→ **INSTRUCCIONES DE LA TAREA**:
Según el fragmento sobre la sanación, ¿cuándo sabes que has sanado?

→ **FRAGMENTO EXTRAÍDO**:
-=-=-
‘Cuando puedes contar tu historia y ya no te hace llorar, es cuando sabes que has sanado.’
La sanación importa mucho más de lo que la mayoría de las personas cree, porque afecta nuestra salud, nuestras decisiones, nuestras relaciones y la dirección y calidad general de nuestras vidas.
¿Cómo sabes siquiera que tienes una herida que necesita ser sanada? Puedes saberlo de diferentes maneras, entre otras, sintiendo dolor. Lógico, ¿verdad? Entonces presta atención a tus sentimientos y reacciones.
Si estás constantemente a la defensiva, si te tomas todo de manera personal, si te ofendes con facilidad, si ciertas personas o situaciones despiertan en ti ira, tristeza, incomodidad o algún trauma del pasado — sin ninguna intención de hacerte daño — normalmente significa que hay algo más profundo que requiere tu atención.
-=-=-
(Registros de un conjunto de datos)
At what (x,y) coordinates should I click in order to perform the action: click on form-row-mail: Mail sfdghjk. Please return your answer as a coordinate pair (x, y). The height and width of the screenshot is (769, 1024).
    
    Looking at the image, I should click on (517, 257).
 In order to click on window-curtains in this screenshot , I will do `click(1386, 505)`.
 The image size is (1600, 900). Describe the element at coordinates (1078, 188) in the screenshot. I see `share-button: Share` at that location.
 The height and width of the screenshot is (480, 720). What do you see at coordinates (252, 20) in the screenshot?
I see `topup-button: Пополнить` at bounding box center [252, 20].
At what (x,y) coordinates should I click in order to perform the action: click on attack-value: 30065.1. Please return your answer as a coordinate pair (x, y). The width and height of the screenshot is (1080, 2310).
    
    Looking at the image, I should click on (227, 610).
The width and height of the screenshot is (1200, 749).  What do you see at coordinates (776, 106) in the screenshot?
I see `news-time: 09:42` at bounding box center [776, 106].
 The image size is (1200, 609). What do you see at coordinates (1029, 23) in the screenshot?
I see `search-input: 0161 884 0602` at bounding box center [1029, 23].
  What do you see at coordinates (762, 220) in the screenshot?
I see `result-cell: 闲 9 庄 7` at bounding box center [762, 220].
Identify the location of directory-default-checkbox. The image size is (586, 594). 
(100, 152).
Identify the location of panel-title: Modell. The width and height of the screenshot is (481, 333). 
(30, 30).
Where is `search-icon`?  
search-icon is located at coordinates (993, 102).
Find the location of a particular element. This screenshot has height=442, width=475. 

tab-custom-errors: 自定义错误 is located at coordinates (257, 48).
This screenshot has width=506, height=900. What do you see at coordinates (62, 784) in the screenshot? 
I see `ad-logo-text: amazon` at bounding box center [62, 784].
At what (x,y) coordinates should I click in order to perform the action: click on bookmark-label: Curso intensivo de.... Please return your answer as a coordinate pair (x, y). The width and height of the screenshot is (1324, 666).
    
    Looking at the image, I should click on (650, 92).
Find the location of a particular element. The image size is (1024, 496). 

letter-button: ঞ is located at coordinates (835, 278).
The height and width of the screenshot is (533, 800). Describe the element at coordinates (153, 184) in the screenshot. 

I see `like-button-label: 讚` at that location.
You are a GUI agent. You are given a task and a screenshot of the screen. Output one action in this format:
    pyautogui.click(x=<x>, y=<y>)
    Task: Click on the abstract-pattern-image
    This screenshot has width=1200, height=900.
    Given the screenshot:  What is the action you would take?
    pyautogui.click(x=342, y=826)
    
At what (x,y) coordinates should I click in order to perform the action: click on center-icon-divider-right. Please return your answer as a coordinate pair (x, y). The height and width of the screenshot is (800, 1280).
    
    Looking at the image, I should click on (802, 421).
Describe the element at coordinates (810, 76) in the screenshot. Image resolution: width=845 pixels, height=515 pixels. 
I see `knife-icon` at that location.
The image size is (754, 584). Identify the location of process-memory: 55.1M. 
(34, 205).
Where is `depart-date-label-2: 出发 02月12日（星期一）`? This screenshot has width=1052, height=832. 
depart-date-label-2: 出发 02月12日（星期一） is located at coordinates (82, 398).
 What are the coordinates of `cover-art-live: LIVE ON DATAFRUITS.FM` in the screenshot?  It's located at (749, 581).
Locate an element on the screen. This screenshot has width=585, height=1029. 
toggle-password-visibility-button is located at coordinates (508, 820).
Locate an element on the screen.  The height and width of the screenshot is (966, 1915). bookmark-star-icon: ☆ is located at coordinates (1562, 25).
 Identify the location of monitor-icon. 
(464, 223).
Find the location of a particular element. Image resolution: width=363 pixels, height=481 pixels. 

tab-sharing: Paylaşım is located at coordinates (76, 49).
-=-=-
→ **RESPUESTA AL EJERCICIO**:
Cuando puedes contar tu historia y ya no te hace llorar.